Still, if you decide to not add something as normalization to fix this issue, I would value at least a toggle to disable this feature from spring boot perspective. In our project we don't need it. We only have cyclonedx for dependency track, yet our build times multiplied since the spring boot plugin update. I could imagine more people to have the same circumstances as we do.
Comment From: wilkinsona
I will give it a try in opening an issue at cyclonedx's side, but don't hope for too much as I think the timestamp is relevant from their perspective.
Given that SBOMs are important for security, I would hope that they will do something about it as build repeatability is also important for security. The ability for a build to produce byte-for-byte identical output allows a tag to be verified and for binaries to be recreated if necessary.
I would value at least a toggle to disable this feature from spring boot perspective. In our project we don't need it.
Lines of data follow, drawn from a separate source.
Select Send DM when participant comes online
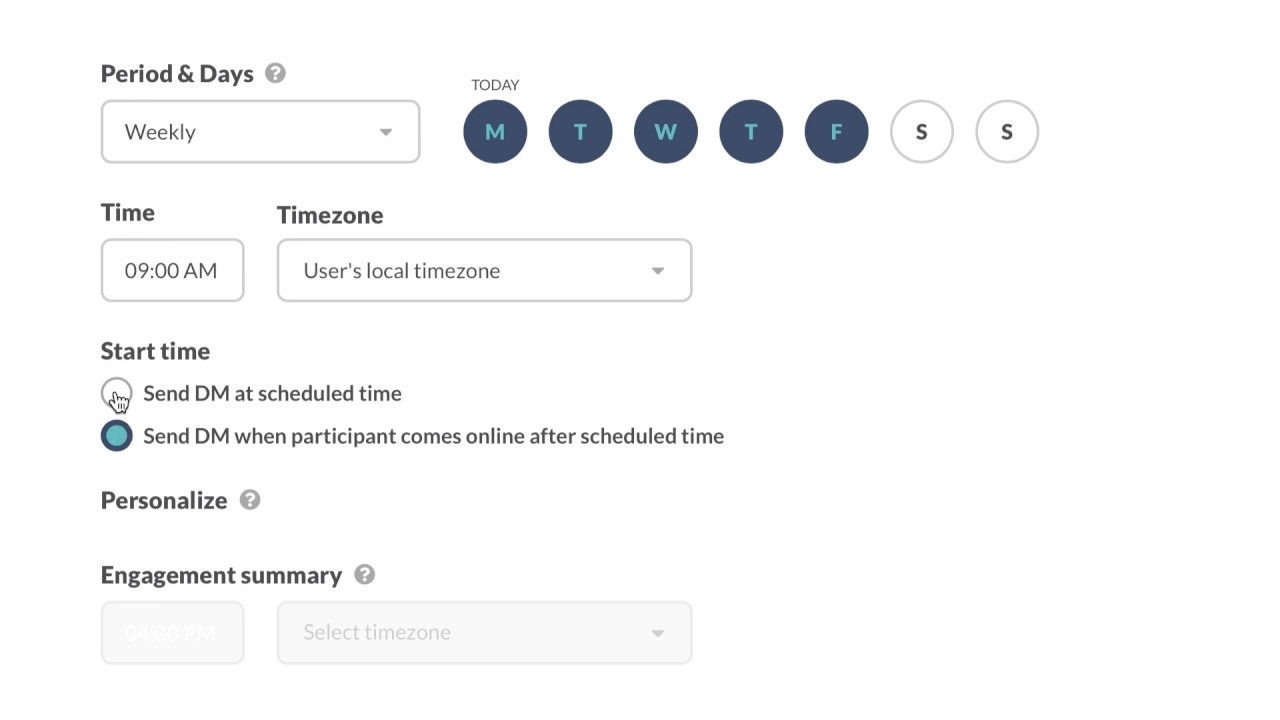Viewport: 1280px width, 720px height. (116, 436)
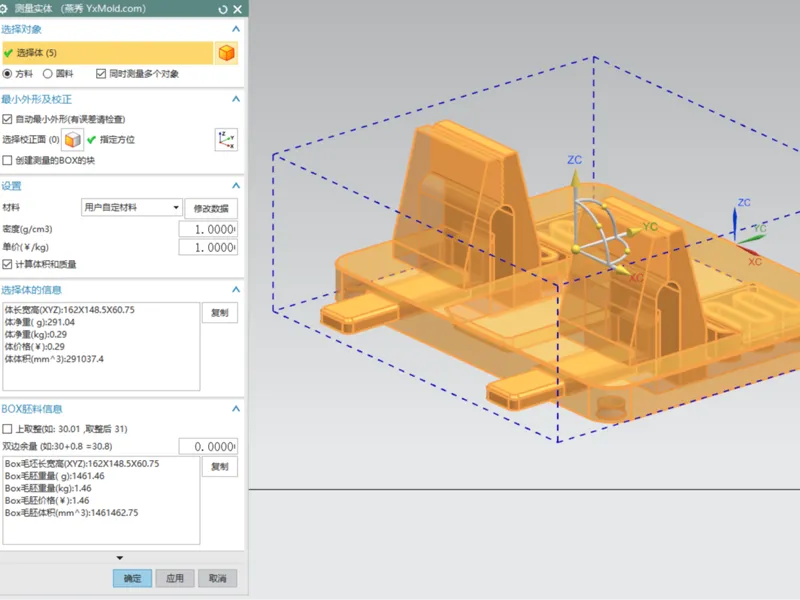This screenshot has width=800, height=600.
Task: Click the settings gear icon in title bar
Action: pyautogui.click(x=4, y=9)
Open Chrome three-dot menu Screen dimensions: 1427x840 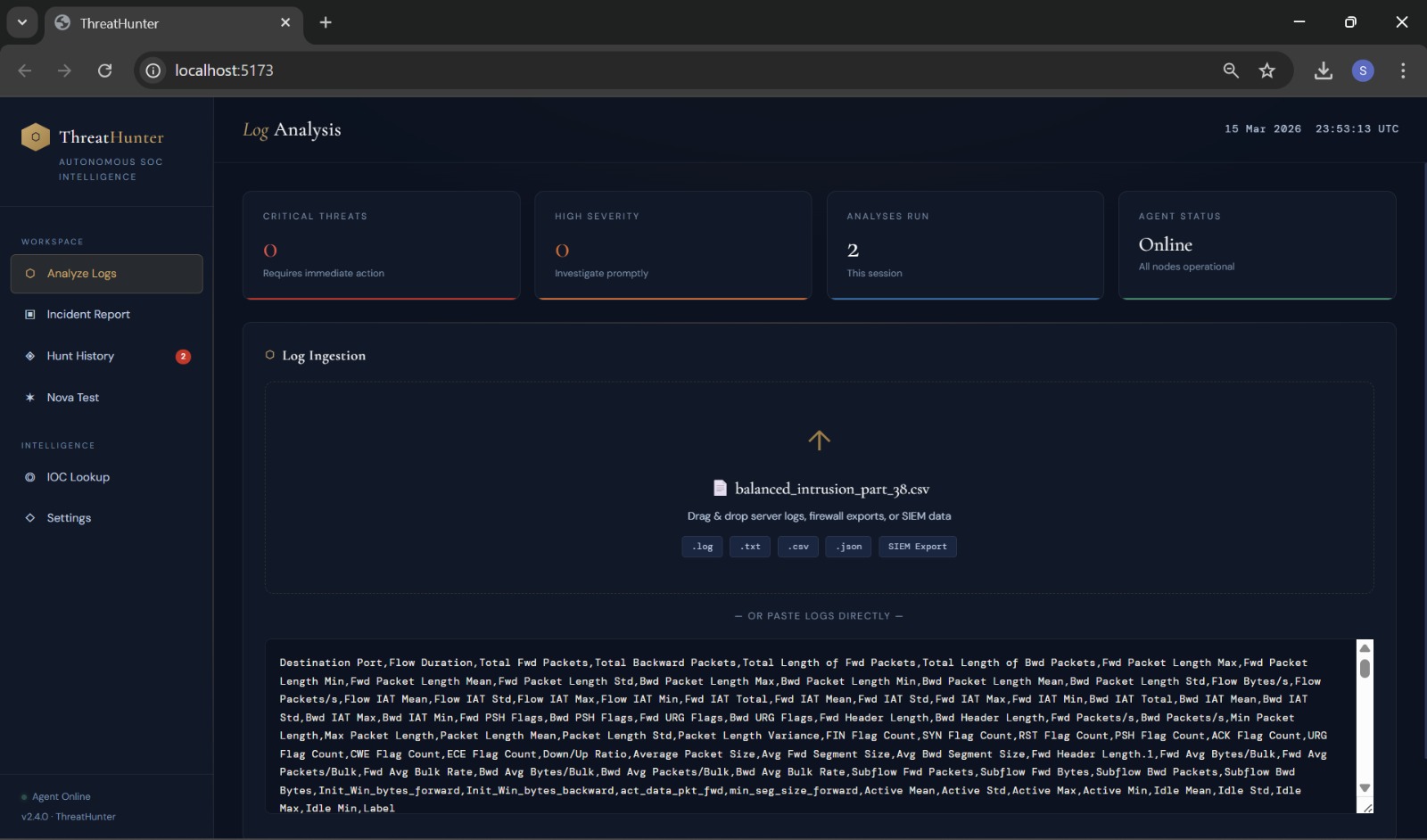(x=1403, y=70)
That's a situation that I don't think we'd considered thus far. Thanks for raising it. I'll re-open this issue so that we can consider what to do.
Comment From: wilkinsona
I think the timestamp is relevant from their perspective
I just experimented a bit and it's not clear how relevant the timestamp is. It isn't considered when Gradle performs an up-to-date check of the cyclonedxBom task so you can end up with an SBOM with a metadata.timestamp that's stale.
Interestingly, cloud native buildpacks, that value repeatability very highly, don't include a timestamp in the SBOM's metadata. Here's an example from the SBOM for paketo-buildpacks_executable-jar:
"metadata":
{
"component":
{
"bom-ref": "8dcbd803f369ec9f",
"name": "/workspace",
"type": "file"
},
"tools":
{
"components":
[
{
"author": "anchore",
"name": "syft",
"type": "application",
"version": "0.99.0"
}
]
}
}
The Maven plugin for CycloneDX automatically omits the timestamp when reproducible builds are enabled. The same has been requested for the Gradle plugin.
Comment From: wilkinsona
It's not quite a toggle, but you can stop the SBOM from being included in the uber jar (and the classpath of bootRun) like this:
tasks.named('processResources') {
exclude { "application.cdx.json".equals(it.name) }
}
Comment From: wilkinsona
We discussed this yesterday and concluded that we don't want to do anything here, for now at least. Given the workaround above, the Maven plugin already supporting repeatable builds, and it looking like the Gradle plugin is heading in the same direction, the need for an opt-out isn't clear at the moment. We can reconsider in the future if the need becomes clear.